Prada’s Subversive Style

When art and commerce collide the result is rarely revolutionary, but what happens when art, commerce, fashion, music, design, and architecture mingle? One viable outcome is free champagne and a sighting of the Olsen twins; another is Damien Hirst’s disco inspired skull sculpture, swinging from the ceiling of the Rem Koolhaas-designed Prada store in New York.

In collaboration with Prada for New York Fashion Week Spring 2008, Hirst transformed their SoHo flagship store into an overtly graphic funhouse, using wallpaper, digital projections, and window decals to cover the upper level of the store in an infectious pattern of visual symbols. Weaving a motif of skulls and timepieces throughout, Hirst alternated his 2-D design with pills, hourglasses, coo-coo clocks, praying hands, and hazard symbols—resulting in his signature rambunctiousness. The store’s stairs and sunken lower level were cleared of high-end merchandise to make way for a late night concert by British rockers, The Hours. Performing under Hirst’s hanging centerpiece, a dazzling skull replete with disco ball mirrors and menacing timepieces for eyes (a much smaller diamond-encrusted version recently made headlines when it sold for $100 million, making Hirst the world’s most expensive living artist), the event had the feeling of an exclusive art happening that would have made Warhol proud.

The architecture of the store did well to accommodate the throngs of glitterati, all eager to soak up Hirst’s vision and The Hours’s noise. And according to the original promise of the store’s design, this is exactly how the space should be used, or as Prada’s Melissa Skoog words it, “Prada’s stores were created to transcend shopping and engage public space and cultural programming.” Since debuting Koolhaas’s hybrid art and commerce design in 2001 the space has hosted an exhibition of skirts, Waist Down—Skirts by Miuccia Prada, and a number of screenings during the Tribeca Film Festival, but has been widely criticized for failing to engage the public with any significant arts programming, as the architecture of the space promised.

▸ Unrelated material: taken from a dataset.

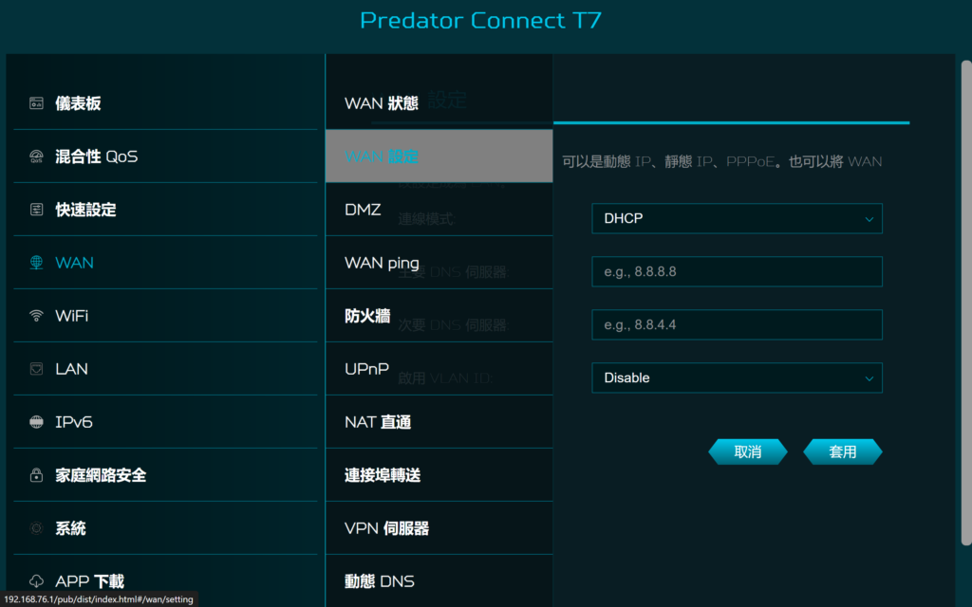Open the VPN 伺服器 settings
This screenshot has width=972, height=607.
[439, 528]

Returning to the store two days after the event, I noted that only the wallpaper remained as a trace of Hirst’s intervention. Devoid of the hanging skull, video projections, and window decals, the wallpaper looked out of place and clashed with Prada’s luxury retail trappings; not to worry, the wallpaper would also soon be removed. The Prada store’s brief collaboration with Hirst adds a notch in their fashionable belt, but fails to truly engage as a public art offering. It’s a pity Hirst’s zany installation didn’t stick around for longer than a fleeting one-night stand.